*AUSGEWÄHLTER TEXTAUSZUG:*

Und ähnlich wie in Brechts Gedicht marschiert man für „Freiheit und Democracy“, die man eigentlich verabscheut. Wobei die eigenen Hohlköpfe und die Insignien des SS-Staats nur oberflächlich getarnt werden. Denn auch der Kampfbegriff „querdenken“ ist tiefbraun akzentuiert. Er schließt sprachlich und inhaltlich an jene neu-rechte „Querfront“ an, die von dem Agitator (und einstigen Redakteur der linken Zeitschrift „konkret“) Jürgen Elsässer und seiner Zeitschrift „Compact“ seit über einem Jahrzehnt propagiert wird.

*ZUR AUFGABE:*
Schreiben Sie aus dem Textauszug wortgetreu den Abschnitt ab, der mit den Worten „Und ähnlich wie“ beginnt und mit „Jahrzehnt propagiert wird.“ schließt.

*DATENÜBERSICHT:*
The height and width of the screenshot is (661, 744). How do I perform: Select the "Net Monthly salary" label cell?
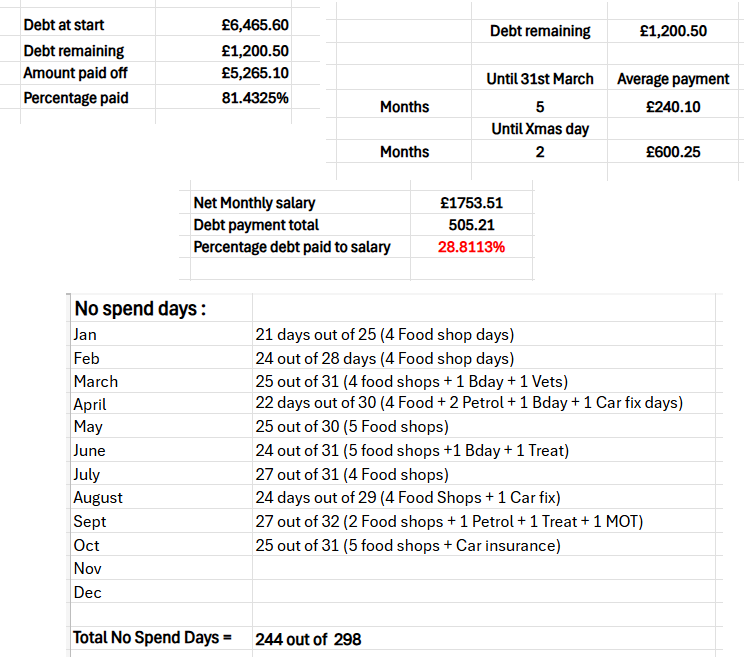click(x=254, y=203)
...
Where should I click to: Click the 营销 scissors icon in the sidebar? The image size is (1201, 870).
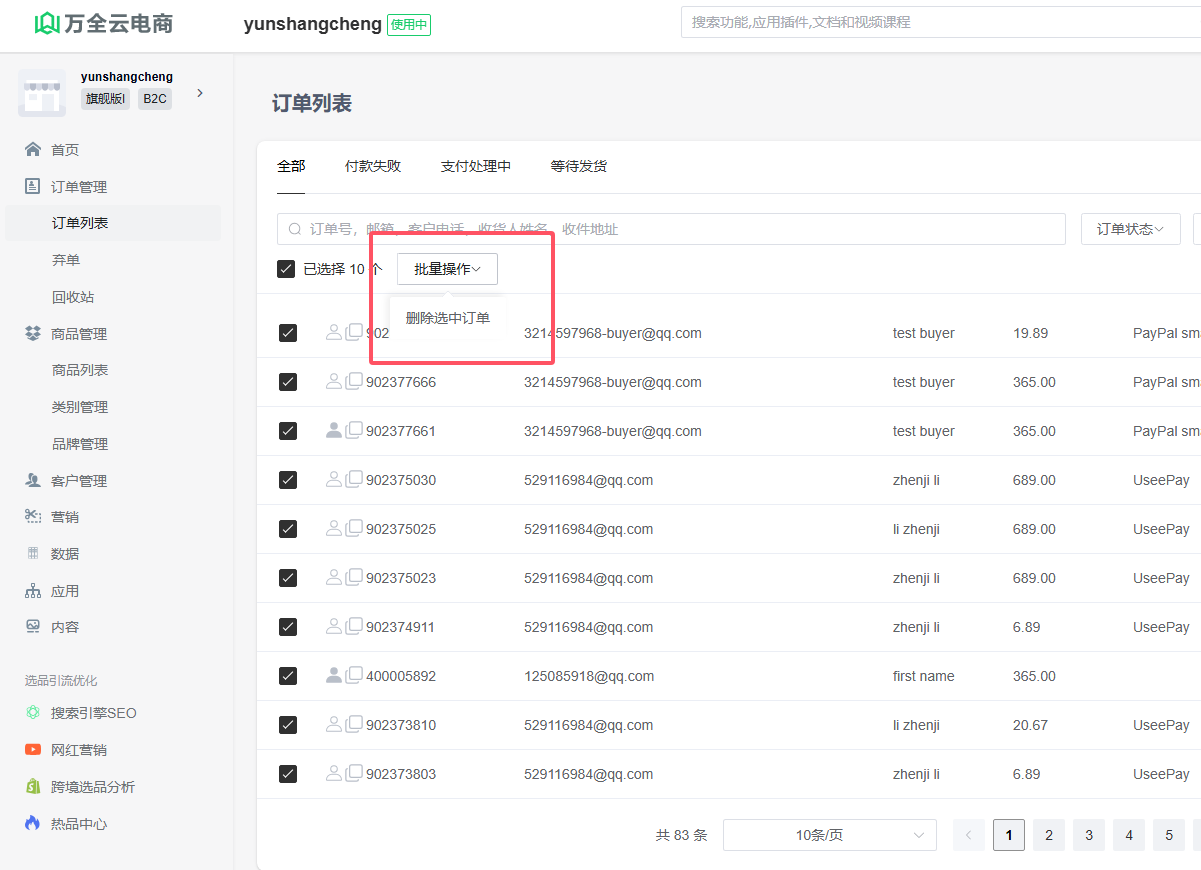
---
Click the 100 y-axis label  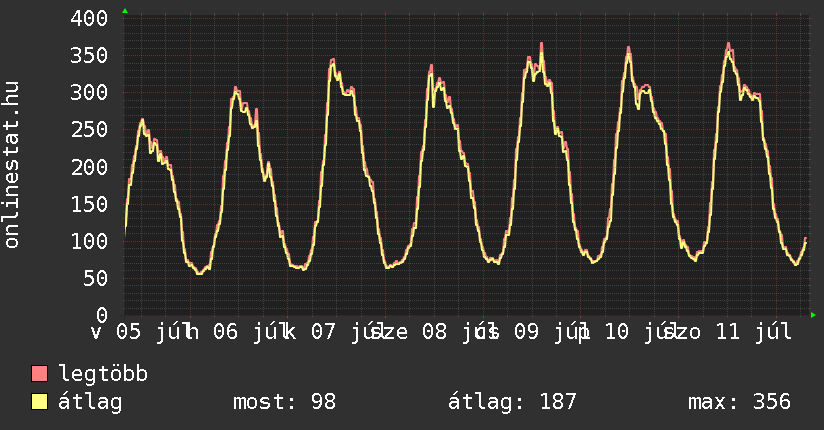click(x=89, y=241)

*IHRE ANTWORT:*
Und ähnlich wie in Brechts Gedicht marschiert man für „Freiheit und Democracy“, die man eigentlich verabscheut. Wobei die eigenen Hohlköpfe und die Insignien des SS-Staats nur oberflächlich getarnt werden. Denn auch der Kampfbegriff „querdenken“ ist tiefbraun akzentuiert. Er schließt sprachlich und inhaltlich an jene neu-rechte „Querfront“ an, die von dem Agitator (und einstigen Redakteur der linken Zeitschrift „konkret“) Jürgen Elsässer und seiner Zeitschrift „Compact“ seit über einem Jahrzehnt propagiert wird.